Ando, David ^[1]; Gopinathan, Ajay ^[2]; Espinoza-Fonseca, L. Michel ^[3]

Lawrence Berkeley National Lab. (LBNL), Berkeley, CA (United States). Physical Biosciences Division; Joint BioEnergy Institute, Emeryville, CA (United States); DOE/OSTI
Univ. of California, Merced, CA (United States). Dept., of Physics
Univ. of Minnesota, Twin Cities (United States)

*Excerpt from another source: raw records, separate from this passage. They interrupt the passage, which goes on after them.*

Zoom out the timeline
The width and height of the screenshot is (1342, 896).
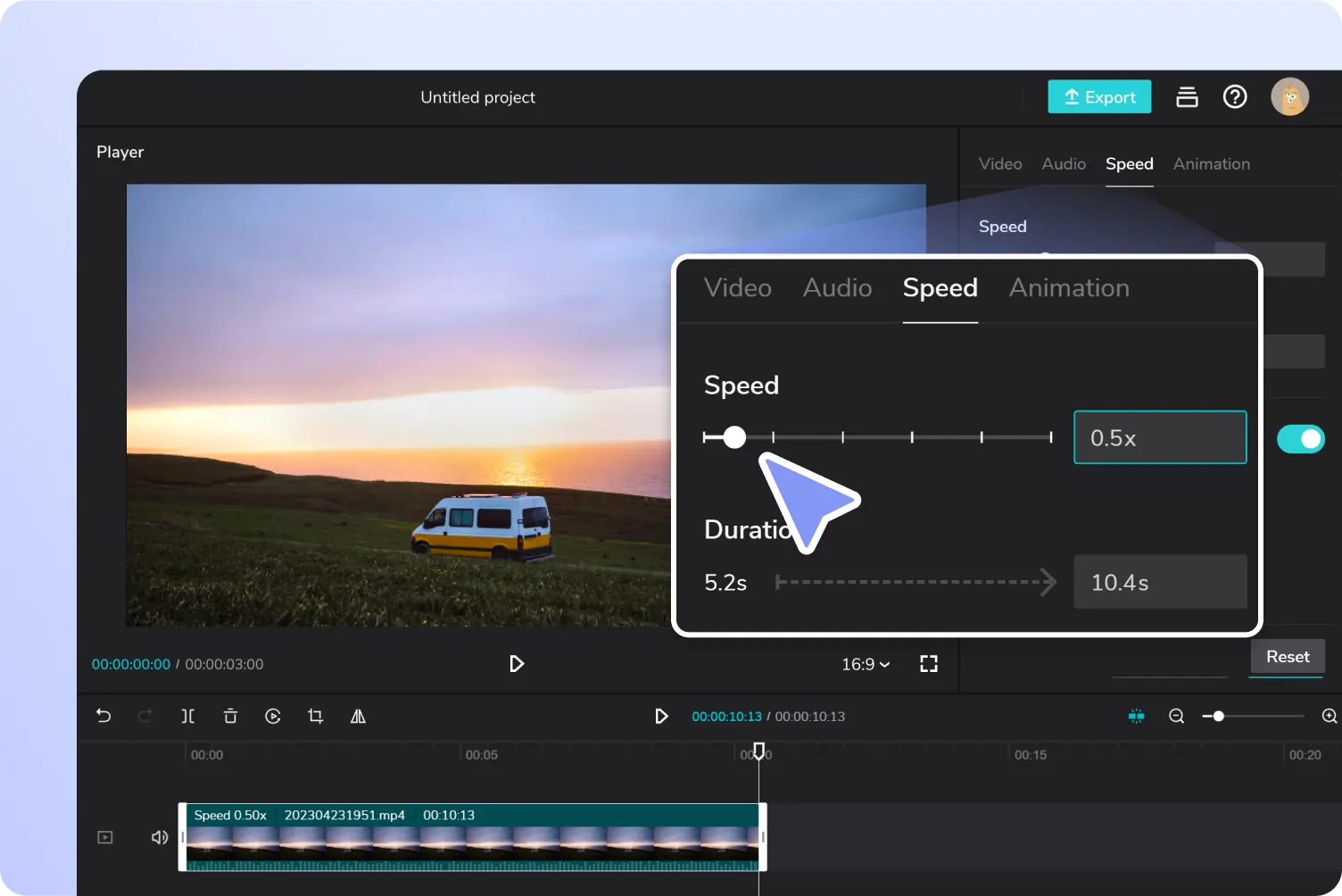point(1176,716)
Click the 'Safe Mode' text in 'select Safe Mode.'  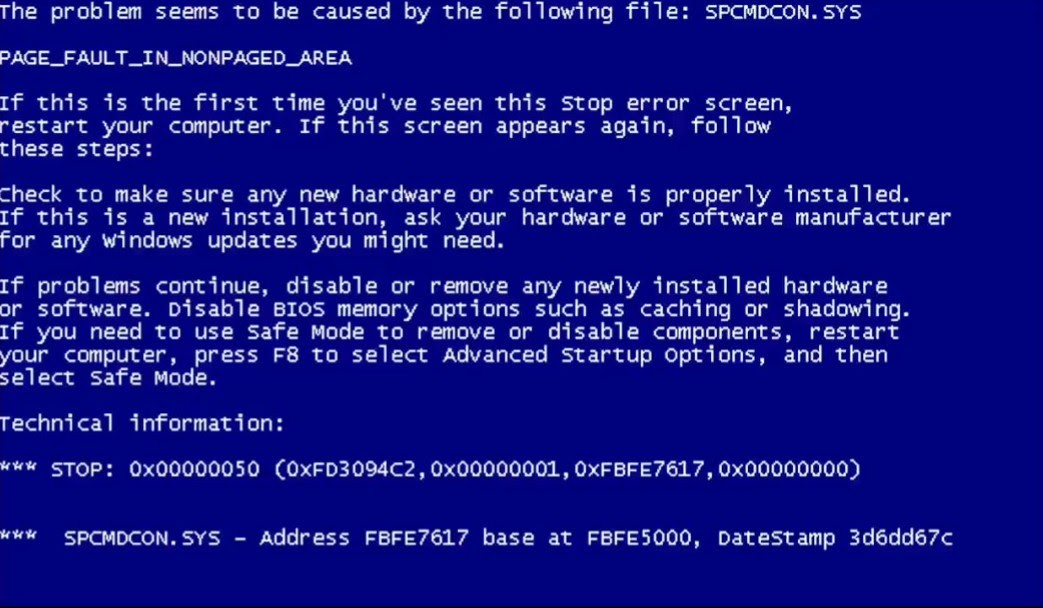pyautogui.click(x=148, y=378)
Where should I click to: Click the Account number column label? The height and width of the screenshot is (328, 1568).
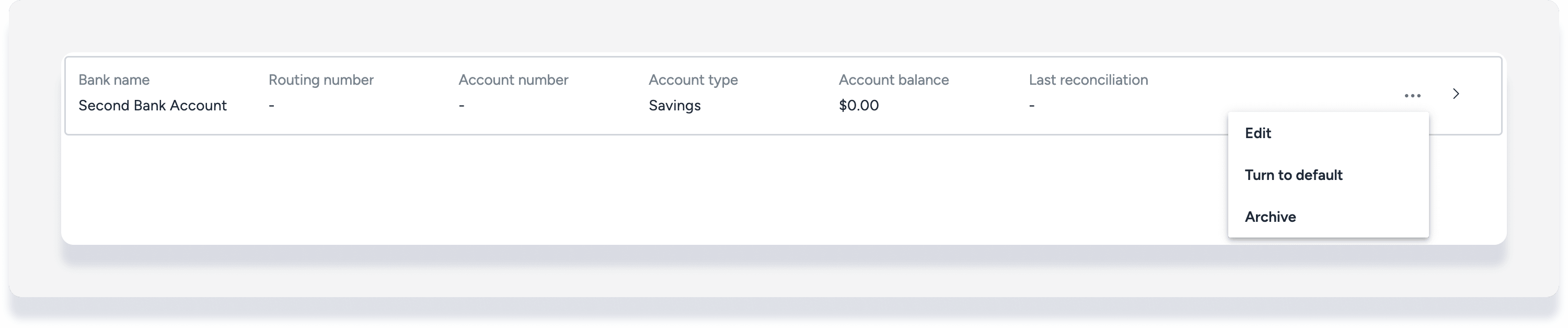513,80
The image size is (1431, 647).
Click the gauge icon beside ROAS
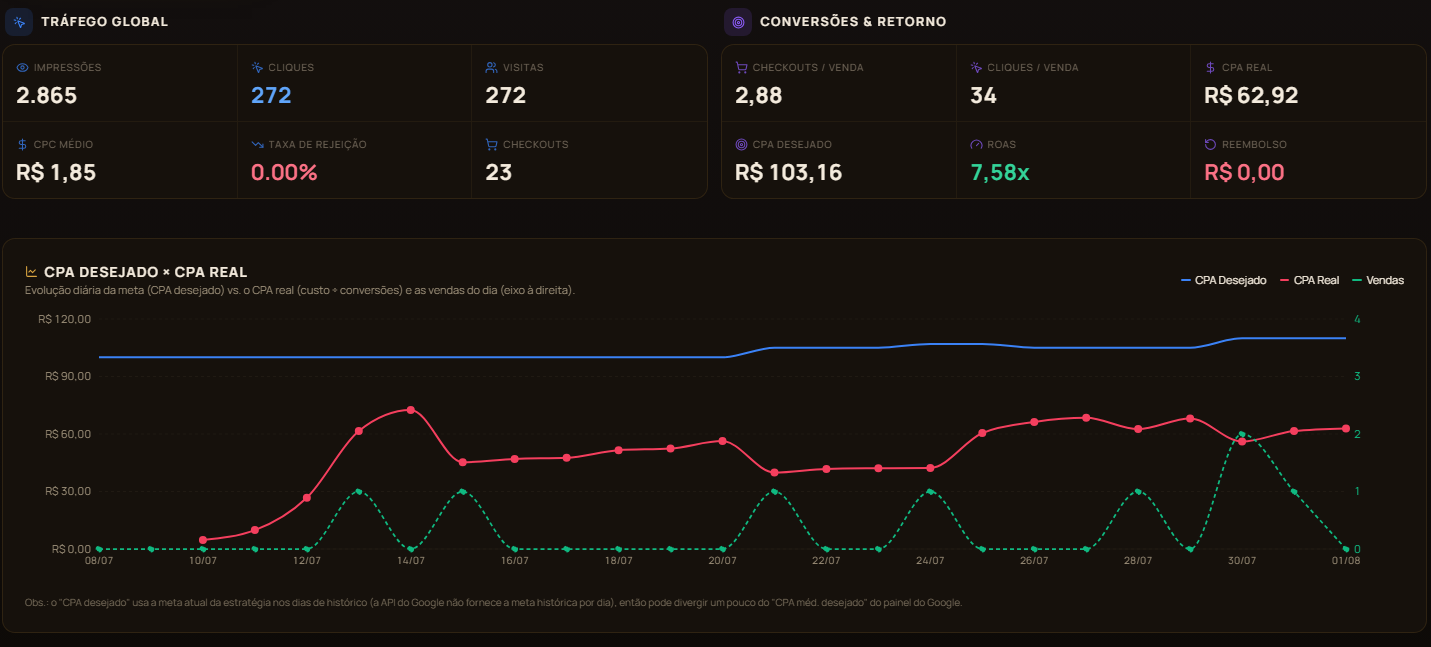point(976,145)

Nucleocytoplasmic transport is highly selective, efficient, and is regulated by a poorly understood mechanism involving hundreds of disordered FG nucleoporin proteins (FG nups) lining the inside wall of the nuclear pore complex (NPC). Previous research has concluded that FG nups in Baker’s yeast (S. cerevisiae) are present in a bimodal distribution, with the “Forest Model” classifying FG nups as either di-block polymer like “trees” or single-block polymer like “shrubs”. Using a combination of coarse-grained modeling and polymer brush modeling, the function of the di-block FG nups has previously been hypothesized in the Di-block Copolymer Brush Gate (DCBG) model to form a higher-order polymer brush architecture which can open and close to regulate transport across the NPC. In this manuscript we work to extend the original DCBG model by first performing coarse grained simulations of the single-block FG nups which confirm that they have a single block polymer structure rather than the di-block structure of tree nups. Our molecular simulations also demonstrate that these single-block FG nups are likely cohesive, compact, collapsed coil polymers, implying that these FG nups are generally localized to their grafting location within the NPC. We find that adding a layer of single-block FG nups to the DCBG model increases the range of cargo sizes which are able to translocate the pore through a cooperative effect involving single-block and di-block FG nups. This effect can explain the puzzling connection between single-block FG nup deletion mutants in S. cerevisiae and the resulting failure of certain large cargo transport through the NPC. Facilitation of large cargo transport via single-block and di-block FG nup cooperativity in the nuclear pore could provide a model mechanism for designing future biomimetic pores of greater applicability.

View Accepted Manuscript (DOE)

Research Organization:: Lawrence Berkeley National Lab. (LBNL), Berkeley, CA (United States)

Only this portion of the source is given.